Steven L. Tait, Jr. and Dr. William J. Strong, Physics and Astronomy
Many sound pairs in the English language appear ambiguous to lip readers, such as /pa/ and /ba/ or /ki/ and /gi/. In previous studies, a lip reading aid was developed to overcome this obstacle by processing sound signals and displaying them as polygons (see Hunter, 1997 and Tait, 2000). We extended this study in the course of the research for my Honors Thesis. Different display formats were experimented with and the potential of a visual display of speech spectra was demonstrated. That research has been submitted to the Journal of the Acoustical Society of America for publication.
In that research, we tested the use of a “pie slice” format and found that subjects preferred that display format to the previously used decagon format. An example of a speech spectra represented in this “pie slice” format is shown in Figure 1, as well as the decagon format which was used in the previous studies. For further information on how the speech frequency spectra are calculated and how the graphical representations are generated, the reader is referred to the Honors Thesis of the author, available in the BYU library (Tait, 2000).
The present research focused on two key objectives that we wished to explore further. In our previous research we noticed a learning trend among the test subjects. Subjects took four tests, each with a different display format. The order of the tests was randomized for the subjects, but it was noted that, on average, subjects performed 5 percent better on the second test they took than on the first, and another 5 percent better on the third test. In this study, subjects took the same test three times, allowing us to test for learning when subjects used only one display format.
To this point in the research, all of our testing had been done with one recorded set of the 18 sound pairs, used in testing. We tested the display using different utterances of the sounds by the same speaker. The purpose was to see if the visual representations of different utterances of the same sound looked more alike than the representations of two different sounds. The 18 sound pairs used in testing comprised 22 different syllables. We therefore tested 18 “different” pairs and 22 “same” pairs, where all of the “same” pairs were made up of two different utterances of the same syllable. The order in which the pairs were presented to each subject were randomized, using a computer program which ensured that the correlation between the test order of any two subjects was minimal.

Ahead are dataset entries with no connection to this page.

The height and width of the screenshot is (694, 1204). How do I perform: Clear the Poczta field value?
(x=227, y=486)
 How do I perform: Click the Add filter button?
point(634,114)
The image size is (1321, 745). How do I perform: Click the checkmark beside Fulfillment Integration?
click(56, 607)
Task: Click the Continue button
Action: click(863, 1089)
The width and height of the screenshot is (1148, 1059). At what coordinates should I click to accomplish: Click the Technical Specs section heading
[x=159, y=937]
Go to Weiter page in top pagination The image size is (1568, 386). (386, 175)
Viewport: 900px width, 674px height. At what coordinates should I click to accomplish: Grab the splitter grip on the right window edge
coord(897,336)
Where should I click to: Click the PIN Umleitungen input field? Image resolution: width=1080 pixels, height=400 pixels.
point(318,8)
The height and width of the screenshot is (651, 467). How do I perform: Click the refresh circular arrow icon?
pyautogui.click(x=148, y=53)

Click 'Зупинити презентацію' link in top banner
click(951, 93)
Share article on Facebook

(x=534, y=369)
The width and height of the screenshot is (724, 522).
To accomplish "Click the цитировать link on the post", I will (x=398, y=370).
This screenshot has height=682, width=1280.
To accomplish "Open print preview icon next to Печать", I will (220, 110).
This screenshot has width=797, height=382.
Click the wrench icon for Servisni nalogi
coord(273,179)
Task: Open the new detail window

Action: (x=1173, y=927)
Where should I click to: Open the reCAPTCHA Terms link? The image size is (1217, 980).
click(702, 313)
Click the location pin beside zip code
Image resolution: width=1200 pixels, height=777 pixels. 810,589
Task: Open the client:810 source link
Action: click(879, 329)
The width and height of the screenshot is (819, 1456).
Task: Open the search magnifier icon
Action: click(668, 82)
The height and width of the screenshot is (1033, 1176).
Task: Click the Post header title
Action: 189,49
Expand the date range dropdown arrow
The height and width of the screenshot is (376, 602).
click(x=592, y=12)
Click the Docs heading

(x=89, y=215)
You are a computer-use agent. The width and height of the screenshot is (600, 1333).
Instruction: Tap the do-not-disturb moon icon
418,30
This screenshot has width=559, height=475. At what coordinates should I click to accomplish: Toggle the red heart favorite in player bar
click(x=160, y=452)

Subjects were shown pairs of graphical representations of sound sequences and asked to determine whether the two were the same. Each subject took the same test three times. Test scores were averaged for each subject=s first test, each subject=s second test, and each subject=s first test, so that learning could be observed. Responses specific to the various syllable pairs were also tracked in order to accomplish the second objective of the study.
Test Results and Discussion
The learning trend was not as visible in this study as we would have hoped. The average test score for the first test taken was 80%, for the second test it was 86%, and for the third test it was 87%. The increase in test score from the first to the second test indicates that subjects do require some time to become accustomed to the rapid changes that take place in the display. However, we would have hoped to see a similar increase from the second to the third test taken. As noted in the previous study, test subjects may have become bored with the test. In the prior study, subjects took four tests, each with a different display. Scores increased during from the first to the second and second to the third tests taken, but leveled off on the fourth test. We concluded that this may have been due to the fact that the subjects were not asked to interpret any meaningful information, but just to compare shapes (Tait, 2000). The same may have been true in this study, but it is also possible that limitations of human response time and perception were reached.
The pair-by-pair results were very positive. On average, subjects identified the same pairs to be the same 90% of the time. They incorrectly identified representations of different syllables to be the same 23% of the time. We were pleased with this result since it indicates that different renditions of the same sound do look much more similar in the visual representation of our display, than do representations of different sounds.
Pair 12, /da/ and /na/ was a pair that gave us some difficulty in our prior testing. Analysis of the spectrograms of the rendition of /da/ used in the prior research revealed unusual voicing present which made it quite similar to the /na/ syllable. Hence, discrimination scores for this pair were very low (Tait, 2000). It was then hypothesized that different renditions of the syllable /da/ would produce better results. This hypothesis was confirmed in our testing. The average score for the different /da/-/na/ pairs was 77% in the present testing, which used different renditions of both /da/ and /na/. This was much better than the 65% correct score in the previous study which averaged in both same and different pair responses.
It is hoped that this research will someday lead to the development of visual aids for lip readers. The frequency spectra of different sounds are very distinct, even for sounds which may be visually ambiguous to a lip reader. A simplified display of these spectra, as was tested in this study, shows some potential as being an effective aid for lip readers in interpreting speech.
- Hunter, E. J. “Geometrical display of speech spectra as an aid to lipreading,” M.S. Thesis, Brigham Young University. 1997.
- Tait, S. L. Jr. “A Comparative Study of Various Display Formats of Speech Frequency Spectra to Aid Lip Readers.” Honors Thesis, Brigham Young University. 2000.